No Daddy is not married to Baa-chan( J. grandma) nor is he married to Aunty T, who is in fact his sister. Daddy is married to me. Daddy got married twice. Both times to me! once in Japan and the second time at Gretna Green. if he has been married to anyone else at anytime I do not know , nor wish to know about it!”
“Sister? Daddy has a sister?”
( Oh good you listened to all that about Gretna Green then?)
“Yes, Daddy has a sister. Aunty T is Daddy’s sister.
Are either of you going to get married?”
” Jim is going to marry Blue Summer”
” I So am not”
” You are too”
” No I’m not”
” Stop stop stop, are you going to have kids?”
JIM ” 10″
KEV ” 2, no boys!”
KEV, ” I want Jii-chan ( J, Granddad) to see my kids”

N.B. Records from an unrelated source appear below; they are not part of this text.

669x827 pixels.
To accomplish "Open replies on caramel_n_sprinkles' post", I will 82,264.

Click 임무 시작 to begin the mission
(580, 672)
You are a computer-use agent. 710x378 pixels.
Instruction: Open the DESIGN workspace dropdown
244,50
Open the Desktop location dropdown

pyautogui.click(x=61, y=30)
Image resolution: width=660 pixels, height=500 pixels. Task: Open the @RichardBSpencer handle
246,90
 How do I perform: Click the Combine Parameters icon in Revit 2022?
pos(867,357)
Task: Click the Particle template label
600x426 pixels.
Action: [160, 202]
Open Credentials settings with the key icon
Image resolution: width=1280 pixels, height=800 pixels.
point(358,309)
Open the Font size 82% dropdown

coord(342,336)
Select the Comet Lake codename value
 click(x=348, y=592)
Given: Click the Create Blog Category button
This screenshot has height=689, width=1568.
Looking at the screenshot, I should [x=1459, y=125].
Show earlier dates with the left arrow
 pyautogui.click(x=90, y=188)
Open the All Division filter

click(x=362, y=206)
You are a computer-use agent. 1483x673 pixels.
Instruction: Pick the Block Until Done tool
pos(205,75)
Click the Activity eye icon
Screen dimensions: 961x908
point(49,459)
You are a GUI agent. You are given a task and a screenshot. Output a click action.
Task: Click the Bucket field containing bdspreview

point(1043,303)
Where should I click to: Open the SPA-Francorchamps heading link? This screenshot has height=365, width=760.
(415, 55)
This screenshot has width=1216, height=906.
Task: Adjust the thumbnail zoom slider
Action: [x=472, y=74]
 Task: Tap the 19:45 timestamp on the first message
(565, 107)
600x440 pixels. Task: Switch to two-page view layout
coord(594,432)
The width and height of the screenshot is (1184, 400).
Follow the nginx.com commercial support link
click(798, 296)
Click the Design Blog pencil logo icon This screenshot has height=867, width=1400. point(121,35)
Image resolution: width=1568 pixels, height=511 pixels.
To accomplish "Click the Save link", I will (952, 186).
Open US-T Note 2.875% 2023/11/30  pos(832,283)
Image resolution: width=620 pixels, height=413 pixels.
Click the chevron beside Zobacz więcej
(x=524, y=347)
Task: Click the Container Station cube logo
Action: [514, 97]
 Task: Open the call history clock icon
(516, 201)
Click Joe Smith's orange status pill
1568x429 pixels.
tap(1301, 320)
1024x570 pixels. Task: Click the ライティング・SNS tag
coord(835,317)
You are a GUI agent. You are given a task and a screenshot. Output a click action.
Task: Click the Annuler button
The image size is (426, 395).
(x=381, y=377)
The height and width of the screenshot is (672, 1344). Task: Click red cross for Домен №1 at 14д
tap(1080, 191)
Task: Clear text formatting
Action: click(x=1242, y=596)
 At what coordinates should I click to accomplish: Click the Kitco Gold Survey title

” Me too, I want to see your kids”
” You can’t, you’ll be dead.”
” Why will I be dead already and Jii-chan who is now nearly 80 gets to hang around for them?”
” It’s just the way it is”.
” So who is Mama married too”
JIM ” I know this one, don’t tell me I know I know, Daddy!”
” Excellent my son! And does Mama have any brothers and sisters?”
Buhboo! guess again
” Um Feet and Sleuth?”
” No but I’m sure they will be flattered”.
” the man at the cigarette shop?”
” Edward and Victor?”
” Nooo, they are my cousins, Edward’s Dad was my Dad’s brother.”
” You have a Dad?”
” I thought I told you all this a few times already, where is your England grandad?”
” In heaven.”
” In heaven, that’s right.”
” Did he see my chick?”
” I’m sure he did. Now what about Mama’s brother, who is Mama’s brother?”
” Uncle Brick.”
” Wrong again”.
While I could certainly do better at keeping my kids informed, use photos etc, and my brother and I really should make a greater effort, it makes me realise it’s all part of ex-pat life. My kids feel more connected to people we have had the good fortune and the opportunity to import into our lives. In the absence of a village we have had to create one. A support system is essential, not just for yourself but for your kids, a selection of good role models they can choose from, especially for when they hit their teens and just by sheer virture of being their parent you know nothing and they need to look to other trustworthy adults for guidance. Without an ‘actual’ family ( though just because people are *real* family doesn’t mean they are good role models) we ( ex-pats) have to have key people in place to be there for our kids, as we will be for theirs when the time comes.
” Mama, if you have another baby, can I be his uncle?”